Hjelmer paused at the door and said over his shoulder, “But that’s usually the four-footed kind.”
Heat coming up her neck and blossoming in her face made Ingeborg want to follow the boys. Explain them? Explain
herself? If Nils thought she had a lot of people patients, she didn’t want him to think differently. Dreams of his far screaming at her for not taking his son to a doctor had haunted her one night. “I’ve helped lots of injured animals.”
“I have been thinking about getting into a chair. I could rest my leg on another. Those two strong boys could help me, I’m sure.”
“Just please do not go trying to move on your own, and something else to keep in mind—”
“I know.
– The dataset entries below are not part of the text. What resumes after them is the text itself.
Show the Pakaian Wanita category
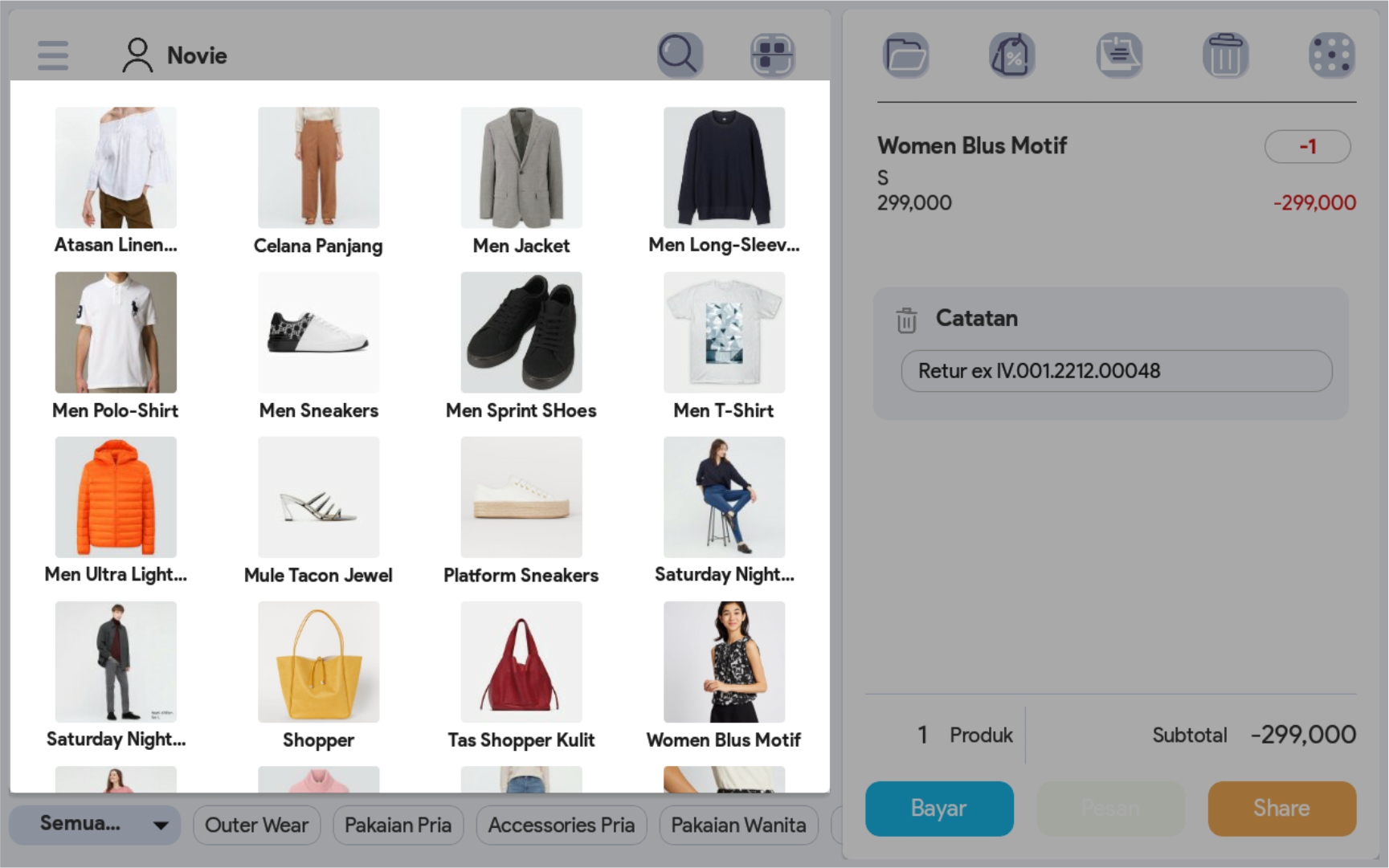The image size is (1389, 868). coord(737,825)
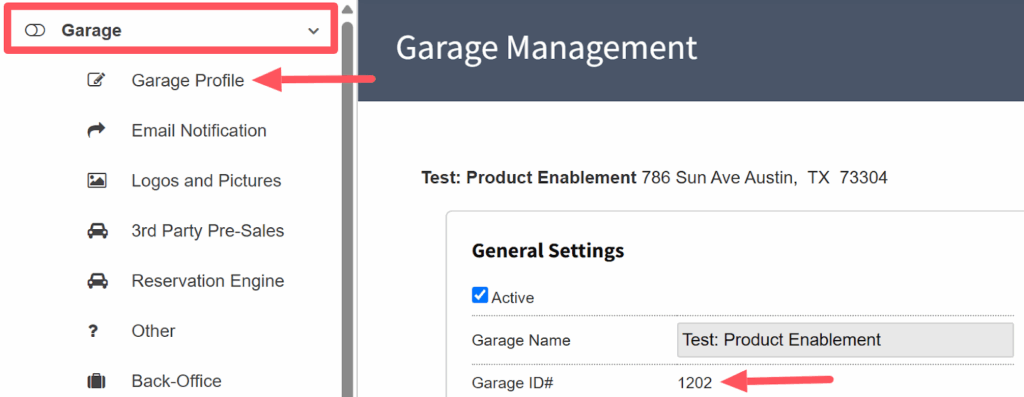Image resolution: width=1024 pixels, height=397 pixels.
Task: Go to Logos and Pictures
Action: (x=206, y=180)
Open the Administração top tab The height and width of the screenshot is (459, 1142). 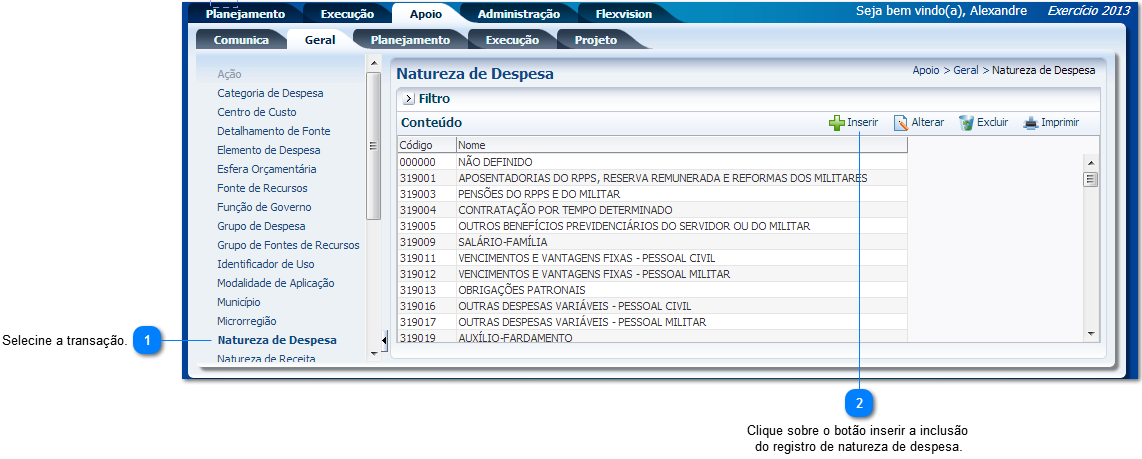point(518,14)
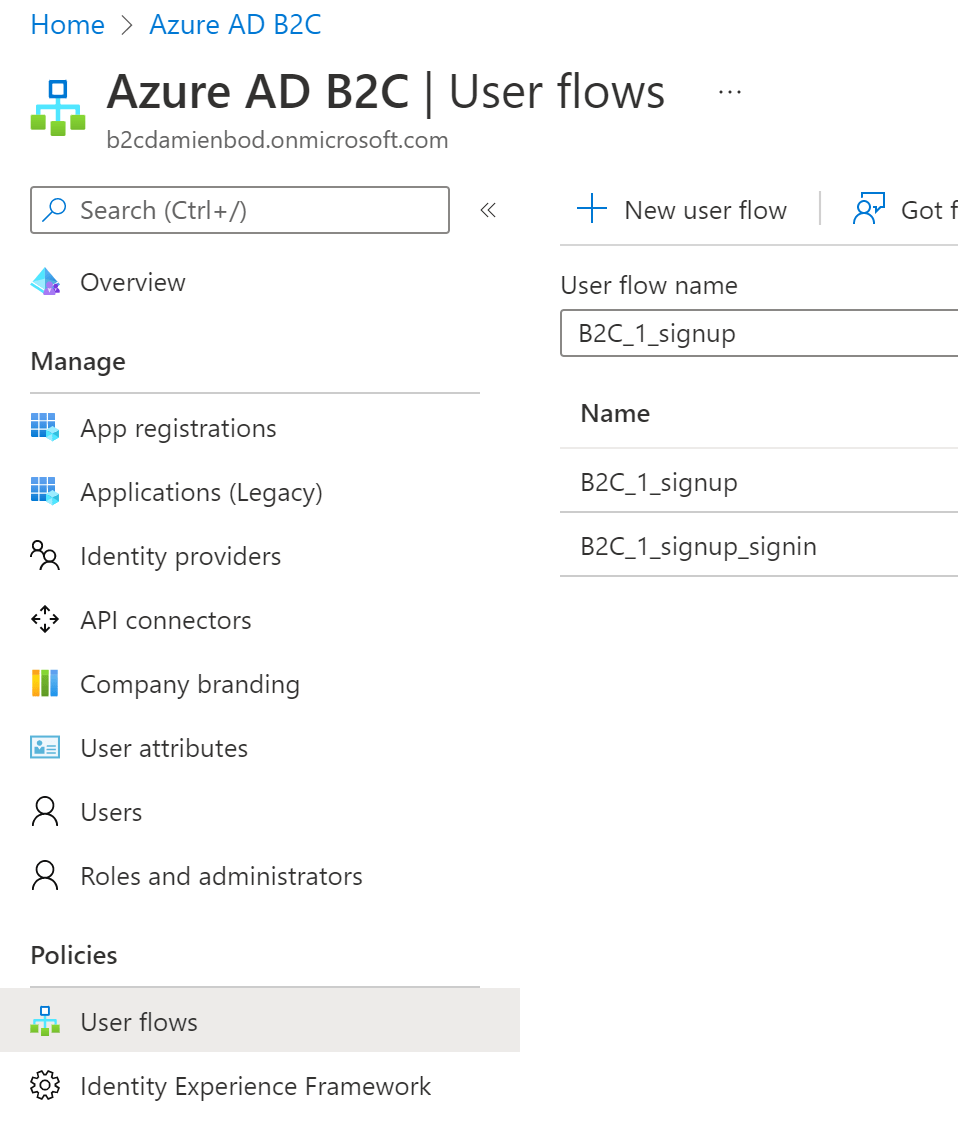This screenshot has height=1134, width=958.
Task: Go to Home breadcrumb link
Action: (x=68, y=25)
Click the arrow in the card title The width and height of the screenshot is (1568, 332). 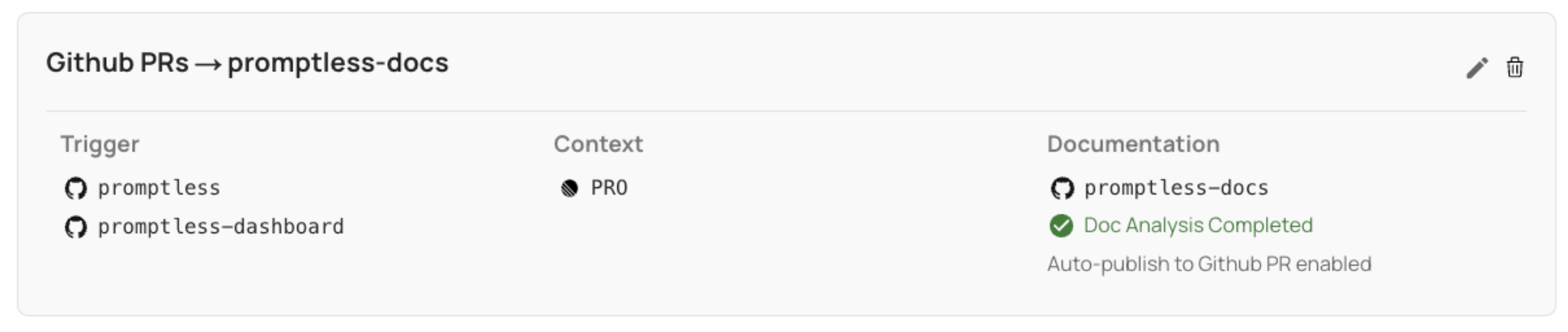pos(208,64)
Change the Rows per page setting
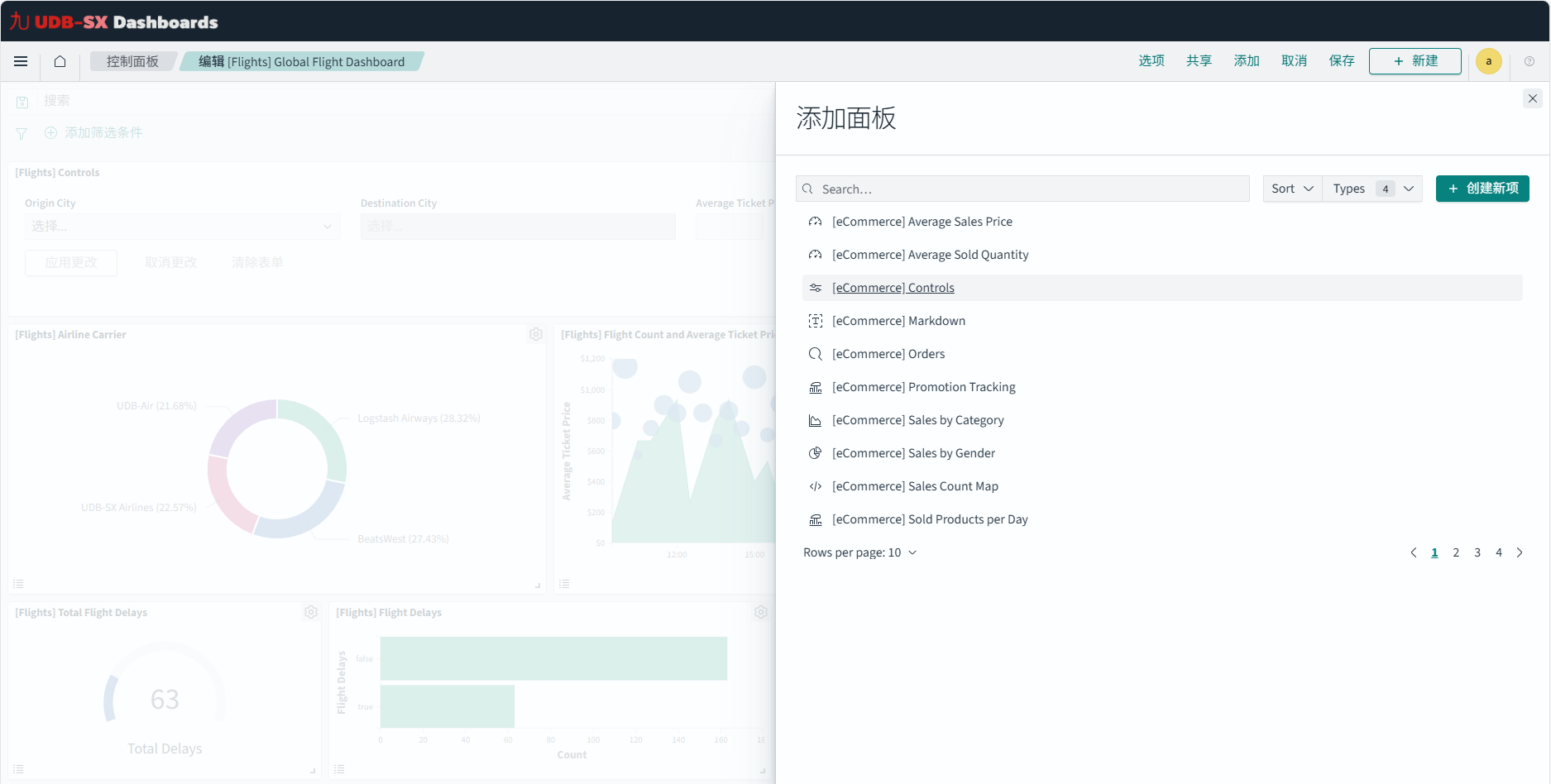Image resolution: width=1551 pixels, height=784 pixels. pyautogui.click(x=859, y=552)
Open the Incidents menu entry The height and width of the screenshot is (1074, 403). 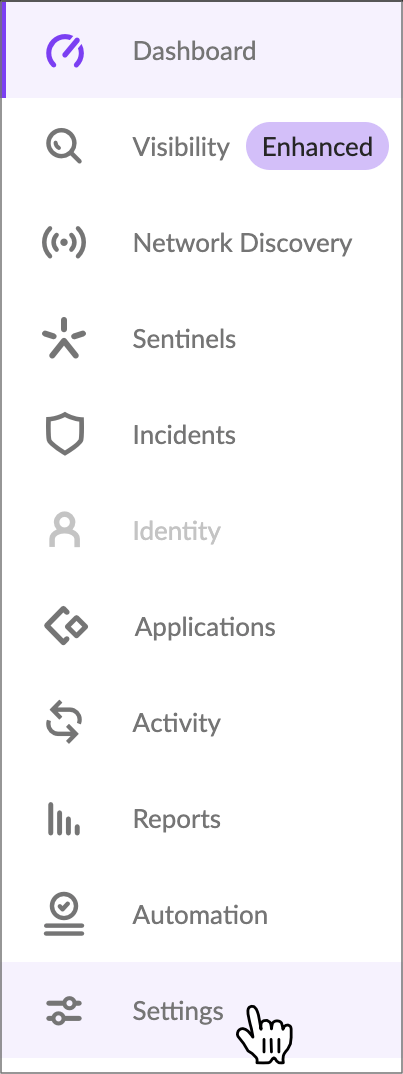tap(184, 434)
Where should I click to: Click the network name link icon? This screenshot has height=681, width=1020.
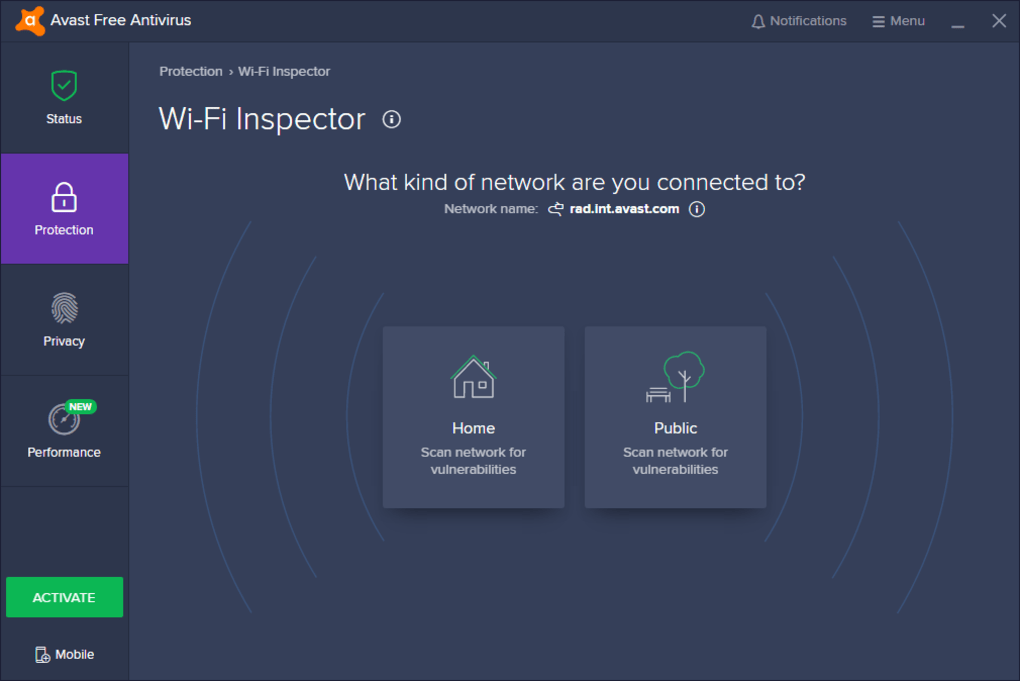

The ribs.” He patted his strapped-together chest. “When you can remove this . . . this rather interesting garment I am tied into, perhaps they can help me wash too.”
“I am sure they can. And that interesting garment is a corset. We laced you pretty loosely, you know.”
“And women wear these torture bands all the time?” He shook his head. “It makes no sense to me, but my sisters do the same.”
Quick to change the subject, Ingeborg asked him to tell her about his family. “I’ll get you some water first . . .” She paused and rolled her lips together. With eyebrows raised she added, “Or would you rather have willow-bark tea?” Laughing inside, she fetched two cups of water from the drinking bucket that always had a dish towel covering it to keep the water clean. His laugh behind her set him to coughing.
“I am sorry.” She hurried back.
He raised a hand and coughed again, then reached for the water before he could talk. “Do not be sorry. Laughing to make me cough was probably a good thing, or so a certain person would tell me.”
“Well, if you tell about your family, perhaps that certain person will not force willow-bark tea down your throat.”